Convert the stretch of the data from the line containing "Click the 4 ACESSOS text below the circle" through the end of the data into a JSON list of strings, one per line with blank lines left out. Leave the pictures out of the list.

_ _ _ _ _

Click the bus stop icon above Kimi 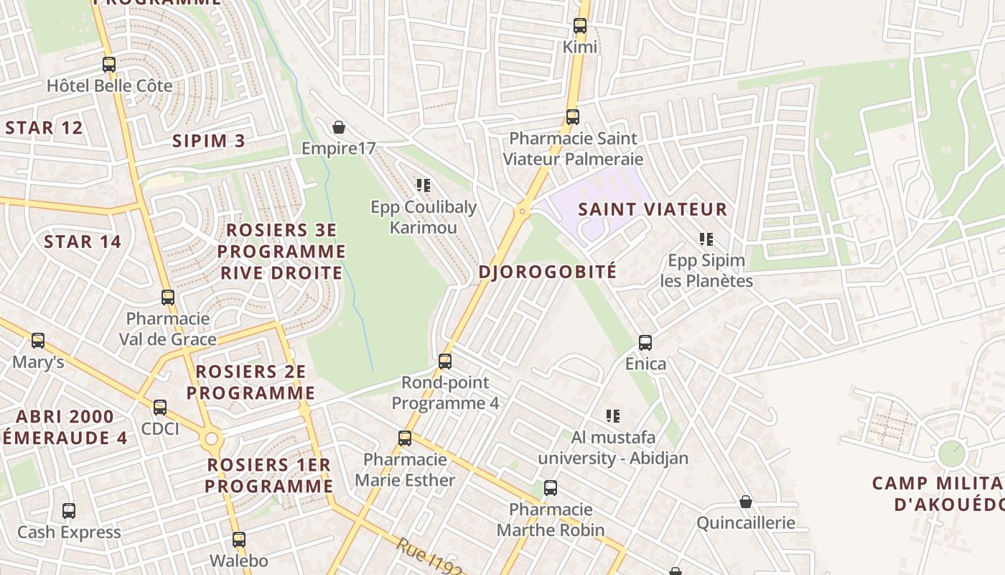[x=580, y=26]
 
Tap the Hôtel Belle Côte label [x=109, y=86]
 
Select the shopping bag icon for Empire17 [x=339, y=128]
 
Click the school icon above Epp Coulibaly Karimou [x=424, y=185]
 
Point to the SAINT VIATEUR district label [x=653, y=210]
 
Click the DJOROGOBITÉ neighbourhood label [x=548, y=272]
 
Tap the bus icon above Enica [x=645, y=343]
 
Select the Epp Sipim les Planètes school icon [x=706, y=239]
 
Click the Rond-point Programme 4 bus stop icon [x=445, y=362]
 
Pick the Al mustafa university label [x=613, y=447]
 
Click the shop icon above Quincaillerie [x=746, y=502]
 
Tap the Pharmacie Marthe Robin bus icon [x=551, y=488]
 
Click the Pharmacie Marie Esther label [x=405, y=469]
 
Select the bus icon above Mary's [x=38, y=341]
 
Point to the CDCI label [x=160, y=429]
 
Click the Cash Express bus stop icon [x=69, y=511]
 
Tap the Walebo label [x=238, y=561]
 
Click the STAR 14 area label [x=83, y=242]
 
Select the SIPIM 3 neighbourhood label [x=208, y=141]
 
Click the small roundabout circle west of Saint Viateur [x=523, y=211]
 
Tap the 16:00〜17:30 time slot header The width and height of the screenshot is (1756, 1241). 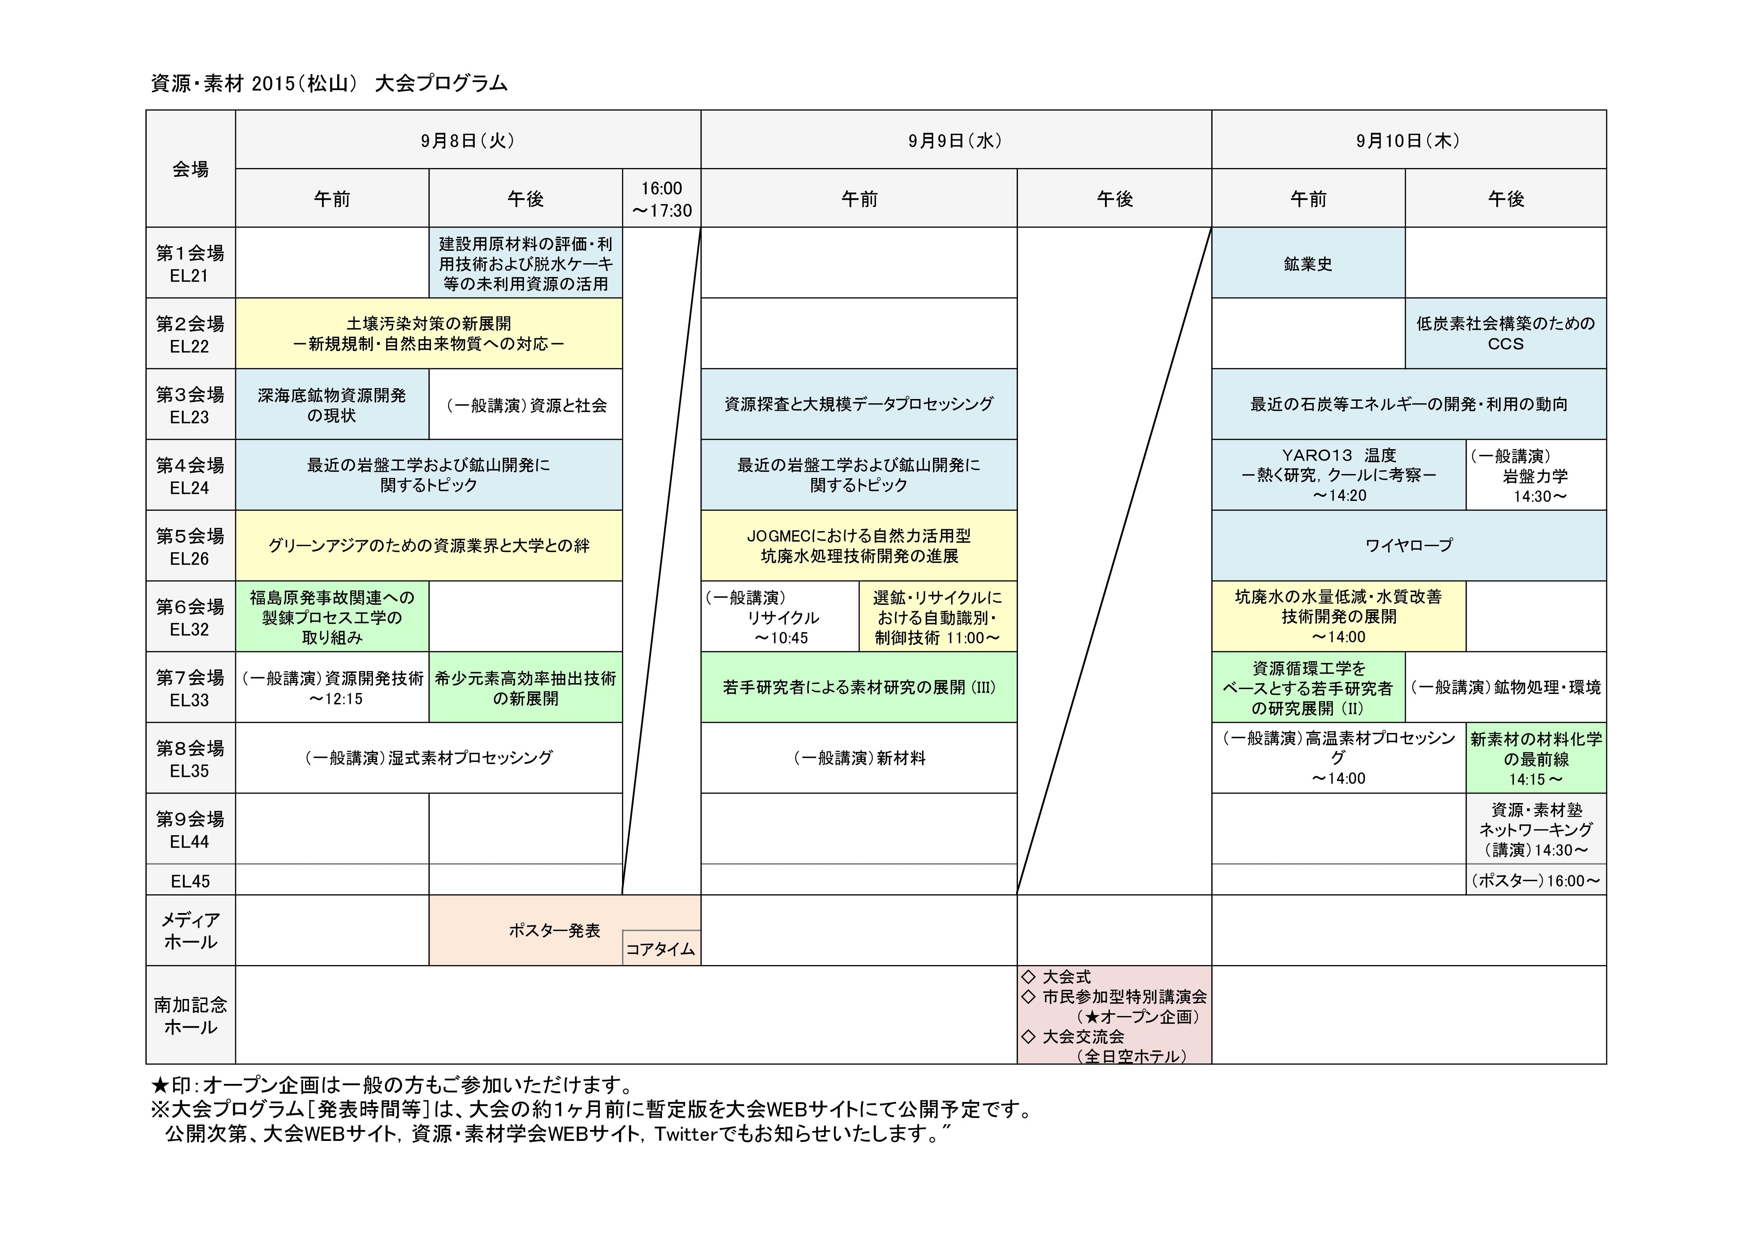662,199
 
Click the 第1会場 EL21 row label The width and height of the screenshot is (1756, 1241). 190,263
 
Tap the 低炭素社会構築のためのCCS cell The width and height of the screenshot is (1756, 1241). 1505,333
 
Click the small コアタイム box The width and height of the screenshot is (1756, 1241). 661,949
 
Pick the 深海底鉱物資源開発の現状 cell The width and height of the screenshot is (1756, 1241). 332,404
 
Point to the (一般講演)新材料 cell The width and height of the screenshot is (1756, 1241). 859,758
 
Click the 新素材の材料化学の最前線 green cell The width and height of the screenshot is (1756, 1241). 1536,758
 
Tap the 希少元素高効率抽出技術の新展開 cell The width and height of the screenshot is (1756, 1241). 525,687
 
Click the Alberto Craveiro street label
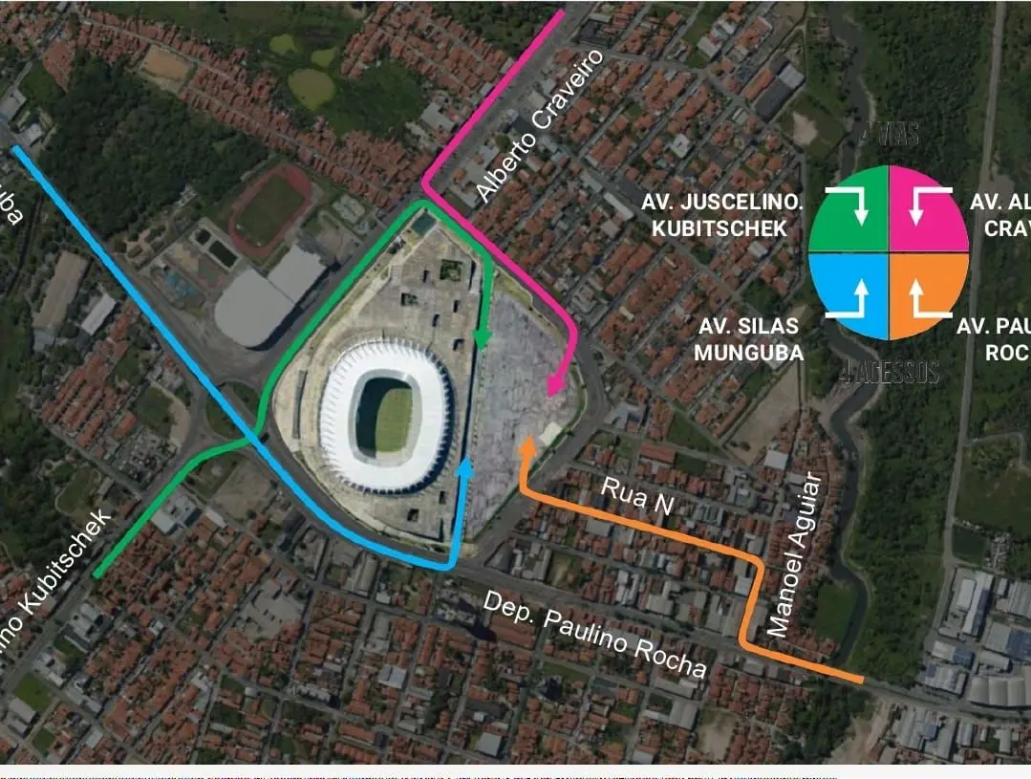pyautogui.click(x=541, y=126)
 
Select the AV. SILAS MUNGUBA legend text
pyautogui.click(x=748, y=339)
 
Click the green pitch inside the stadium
pyautogui.click(x=393, y=418)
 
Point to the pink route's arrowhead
pyautogui.click(x=553, y=386)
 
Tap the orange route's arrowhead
pyautogui.click(x=526, y=444)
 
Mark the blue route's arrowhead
pyautogui.click(x=466, y=466)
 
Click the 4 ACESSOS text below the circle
pyautogui.click(x=890, y=373)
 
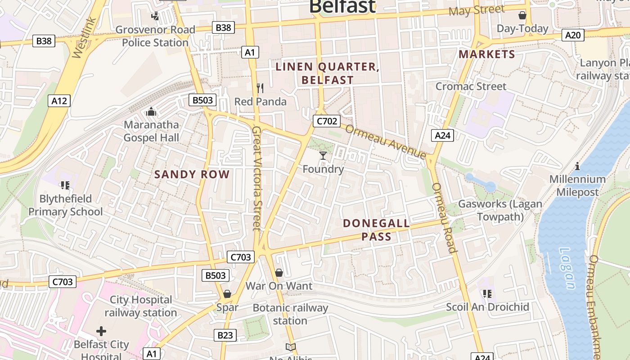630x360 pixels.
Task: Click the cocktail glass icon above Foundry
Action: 323,156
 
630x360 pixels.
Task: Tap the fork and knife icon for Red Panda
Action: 260,88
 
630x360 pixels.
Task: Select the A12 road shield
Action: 59,100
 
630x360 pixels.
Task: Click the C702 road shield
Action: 327,121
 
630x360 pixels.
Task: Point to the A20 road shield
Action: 573,35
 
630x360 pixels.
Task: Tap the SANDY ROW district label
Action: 192,175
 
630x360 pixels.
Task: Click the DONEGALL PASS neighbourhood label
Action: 376,230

_ _ _ _ _

* **Written response**:
[
  "Click the 4 ACESSOS text below the circle",
  "pyautogui.click(x=890, y=373)",
  "630x360 pixels.",
  "Task: Click the cocktail glass icon above Foundry",
  "Action: 323,156",
  "630x360 pixels.",
  "Task: Tap the fork and knife icon for Red Panda",
  "Action: 260,88",
  "630x360 pixels.",
  "Task: Select the A12 road shield",
  "Action: 59,100",
  "630x360 pixels.",
  "Task: Click the C702 road shield",
  "Action: 327,121",
  "630x360 pixels.",
  "Task: Point to the A20 road shield",
  "Action: 573,35",
  "630x360 pixels.",
  "Task: Tap the SANDY ROW district label",
  "Action: 192,175",
  "630x360 pixels.",
  "Task: Click the DONEGALL PASS neighbourhood label",
  "Action: 376,230"
]